Der Verfasser des Leserbriefes stellt die damalige Verweigerung der nun erfolgten Genehmigung des Beruflichen Gymnasialzweiges durch eine Privatschule gegenüber. Die Pädagogische Akademie des Elisabethenstifts habe nur eine (staatlich eingeräumte) Chance genutzt. Er kritisiert aber auf das Schärfste das Kultusministerium, das "seiner" staatlichen Berufsbildenden Schule (HEMS) ein sinnvolles und perspektivisch immer mehr gebrauchtes Ergänzungsangebot verwehrt. Gleichzeitig werde einem privaten Bildungsträger drei Jahre später ein neues ebensolches Angebot mit "Alleinstellungsmerkmal" genehmigt und damit auch - abgesehen von den Verwaltungskosten - finanziert. Nebenbei bemerkt der Verfasser, die Schülerinnen und Schüler müssten an der Pädagogischen Akademie im Unterschied zur Staatlichen Schule einen "Verwaltungsbeitrag" von 250 bis 300 Euro pro Schulhalbjahr bezahlen.

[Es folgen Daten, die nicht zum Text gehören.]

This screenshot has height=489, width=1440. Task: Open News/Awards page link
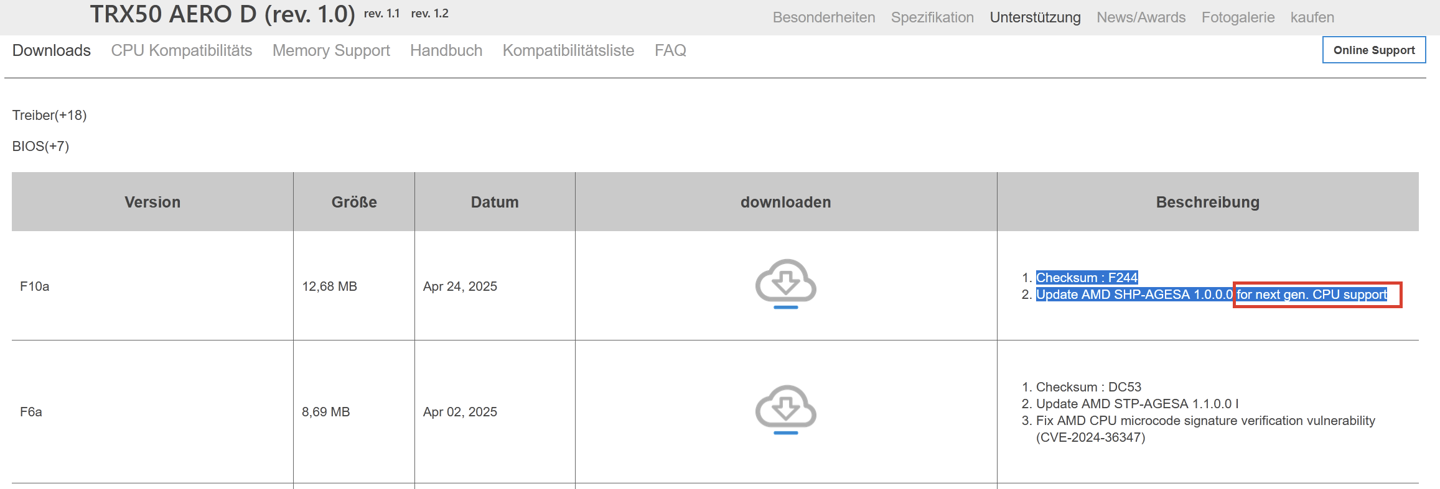coord(1141,17)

Es lässt sich hinzufügen, außerdem seien die Lehrenden an privaten Schulen üblicherweise schlechter bezahlt als die staatlich Eingestellten.

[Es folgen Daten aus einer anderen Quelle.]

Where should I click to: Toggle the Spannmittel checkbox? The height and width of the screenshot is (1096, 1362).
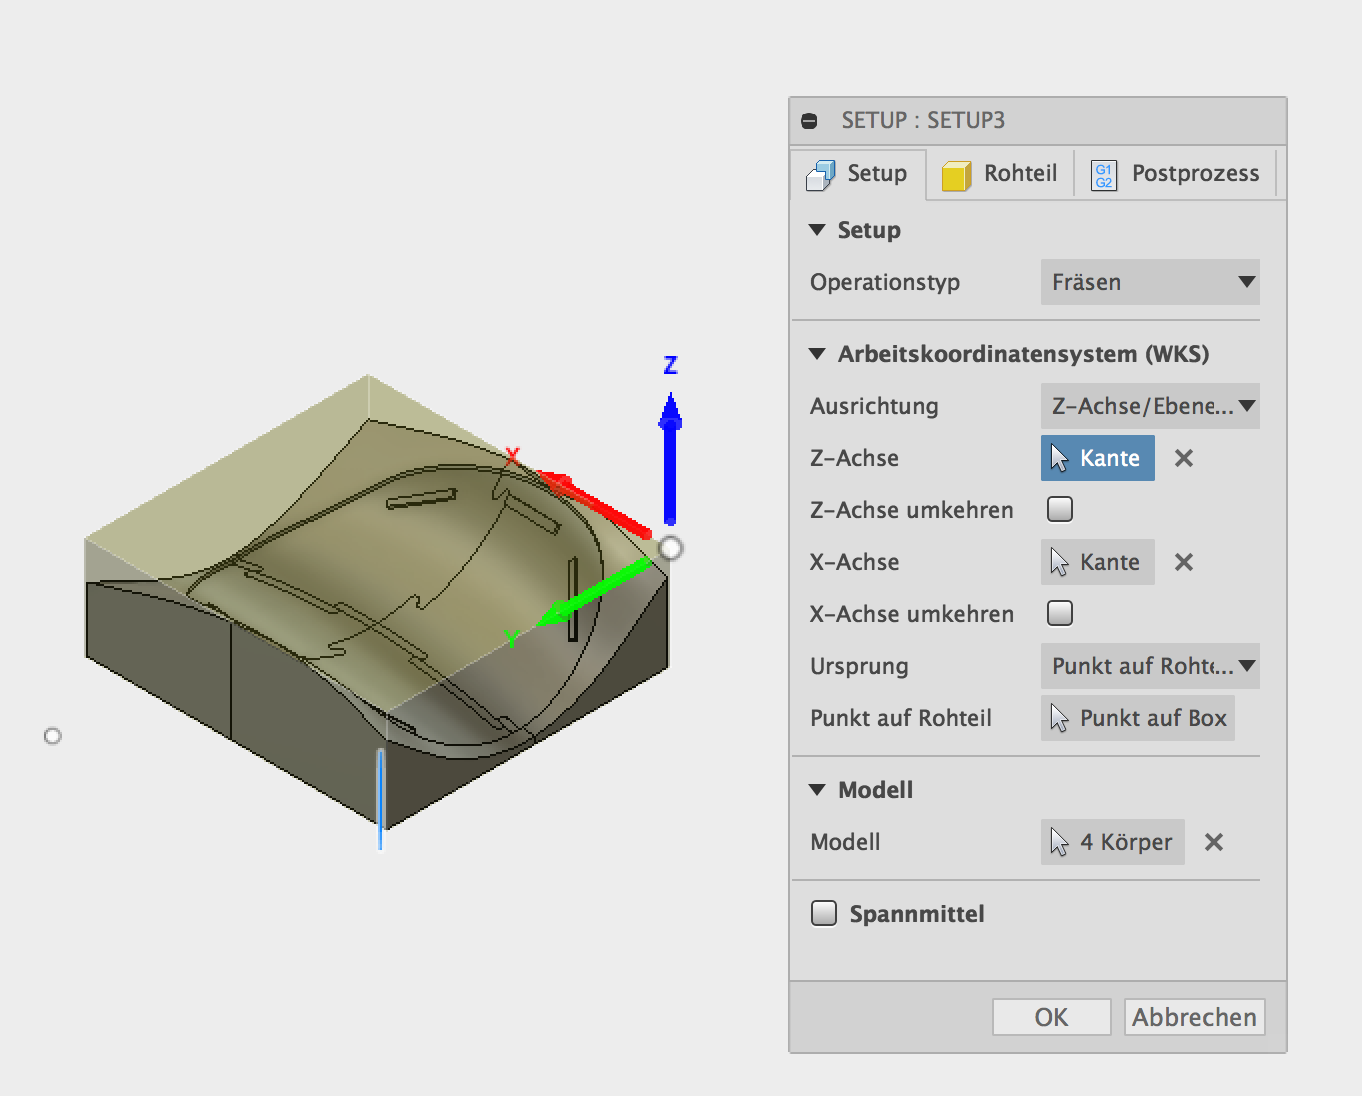[824, 913]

Privat ist nicht besser, aber es kostet immer Geld

Die Schuldezernenten von Stadt Darmstadt und dem Landkreis denken darüber nach, wie sie Fachklassen zusammenlegen. Der Plan, die Alice-Eleonoren-Schule nach Dieburg zu verpflanzen, wurde nach heftigen Protesten von Lehrern und Schülern zurückgezogen. Der Bildungsexperte Uwe Faßhauer erhielt von der Stadt Auftrag zu Gutachten. Im letzten schrieb er, in Darmstadt gebe es ja auch künftig ein Ausbildungsangebot für ErzieherInnen in der Pädagogischen Akademie des Elisabethenstifts. Dazu ist zu bemerken: das kostet (für ErzieherInnen je Monat 60 bis 90 Euro, für Lehrmaterial, Ausflüge ca. 30 Euro im Monat, Prüfungen extra).

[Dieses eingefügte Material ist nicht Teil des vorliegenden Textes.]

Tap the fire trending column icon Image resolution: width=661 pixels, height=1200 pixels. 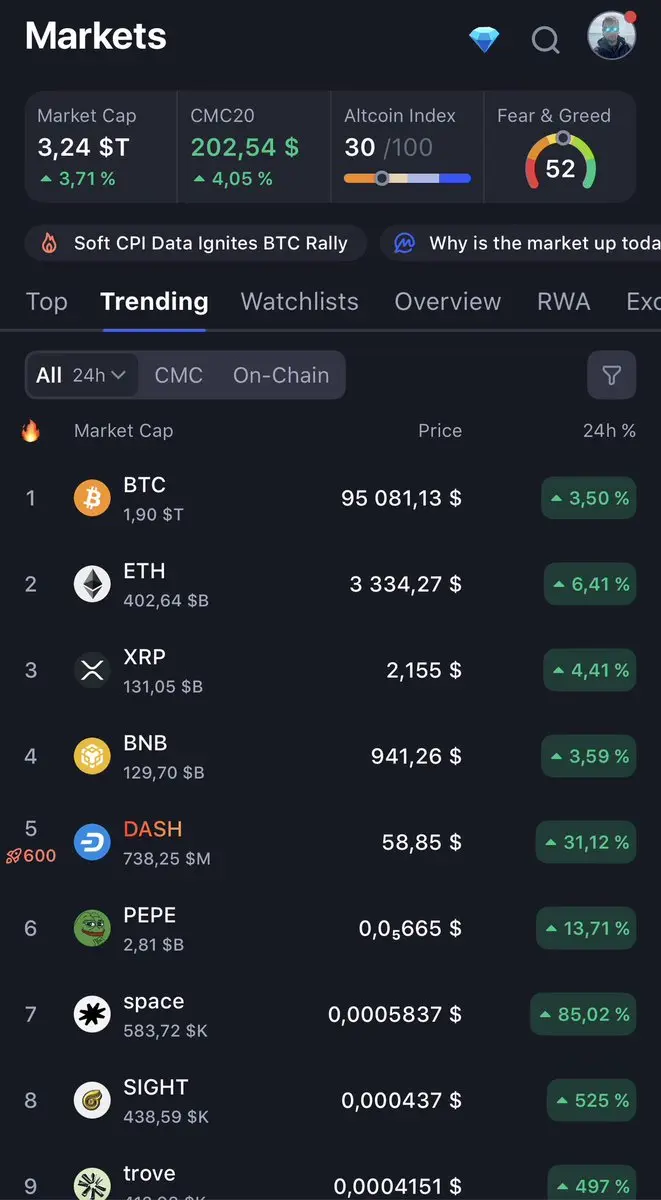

Aber über Verlagerungen folgender Branchen wird weiter nachgedacht:

  • Textiltechnik & Bekleidung
  • Sozialwirtschaft mit Schwerpunkt Heilerziehungspflege
  • Berufsfeld Ernährung und Hauswirtschaft

Dies lässt nur die Folgerung zu, den privaten Instituten werden auf Kosten der staatlichen Berufsschulen die Schüler zugetrieben.

 

Und ganze Branchen fordern Schulgeld für die Ausbildung. So im Gesundheitswesen, obwohl damit kein Pilotengehalt zu erwarten ist, so Physiotherapie und Logopädie. Und seit die Stadt Darmstadt 2011 deren Ausbildung beendet hat, müssen pharmazeutisch-technische Assistenten (PTA) nun nach Frankfurt und monatlich 300 Euro aufbringen!